O Presidente da República ficou
desgostoso por os portugueses terem elegido “geringonça” como palavra do ano. Ele
teria optado por “descrispação”. É uma escolha surpreendente de Marcelo, desde
logo porque a palavra não existe. Porto Editora, Houaiss, Aurélio, Academia –
nenhum dicionário cá de casa a reconhece. Mas o que em Cavaco seria ignorância,
em Marcelo é imaginação, e “descrispação” está em linha com a bonita mensagem
que nos deixou na passagem do ano, quando elogiou o “clima menos tenso, menos
dividido, menos negativo cá dentro e uma imagem mais confiável lá fora”.
[…]
Estamos mais descrispados, de facto,
e descrispámo-nos graças a um trabalho conjunto de Marcelo e António Costa, um
a dar beijos e abraços, o outro a distribuir sorrisos, numa autêntica suruba de
afectos. O resultado de tanta energia positiva está à vista. Clima menos tenso?

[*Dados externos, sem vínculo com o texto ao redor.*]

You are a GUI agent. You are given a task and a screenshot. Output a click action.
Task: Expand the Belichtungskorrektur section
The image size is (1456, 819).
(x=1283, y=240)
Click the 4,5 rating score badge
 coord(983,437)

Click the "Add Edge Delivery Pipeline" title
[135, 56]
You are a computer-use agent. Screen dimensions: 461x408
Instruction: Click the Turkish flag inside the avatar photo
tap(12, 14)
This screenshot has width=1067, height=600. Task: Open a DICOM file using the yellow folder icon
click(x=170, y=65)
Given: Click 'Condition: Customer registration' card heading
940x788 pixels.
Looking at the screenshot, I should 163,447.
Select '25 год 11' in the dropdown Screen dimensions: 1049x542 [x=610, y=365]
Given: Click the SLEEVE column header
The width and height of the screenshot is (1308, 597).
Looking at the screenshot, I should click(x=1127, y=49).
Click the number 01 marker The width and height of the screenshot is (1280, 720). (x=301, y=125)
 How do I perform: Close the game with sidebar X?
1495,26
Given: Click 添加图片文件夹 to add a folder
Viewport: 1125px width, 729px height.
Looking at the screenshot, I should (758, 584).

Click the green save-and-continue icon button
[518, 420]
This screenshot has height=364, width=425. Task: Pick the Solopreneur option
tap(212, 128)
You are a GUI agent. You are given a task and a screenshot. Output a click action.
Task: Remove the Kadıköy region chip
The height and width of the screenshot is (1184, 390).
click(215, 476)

Confere. Menos dividido? Confere. Menos negativo? Confere. Uma imagem mais
confiável lá fora? Não confere. Ups, há qualquer coisa que falha nesta narrativa.
Acabámos de passar a barreira
psicológica dos 4%, e nada indica que fiquem por aí. E é neste ponto preciso
que a história da descrispação e do clima menos tenso, menos dividido e menos
negativo se revela aquilo que realmente é: uma autêntica e descabelada fraude.
Desta fraude, nem António Costa, nem
Marcelo Rebelo de Sousa, devem ser considerados inocentes no dia em que o diabo
chegar – porque ele, acreditem, não vai falhar à chamada. Nós estamos há um ano
a gostar de ser enganados pelos actuais governantes. […] (João
Miguel Tavares)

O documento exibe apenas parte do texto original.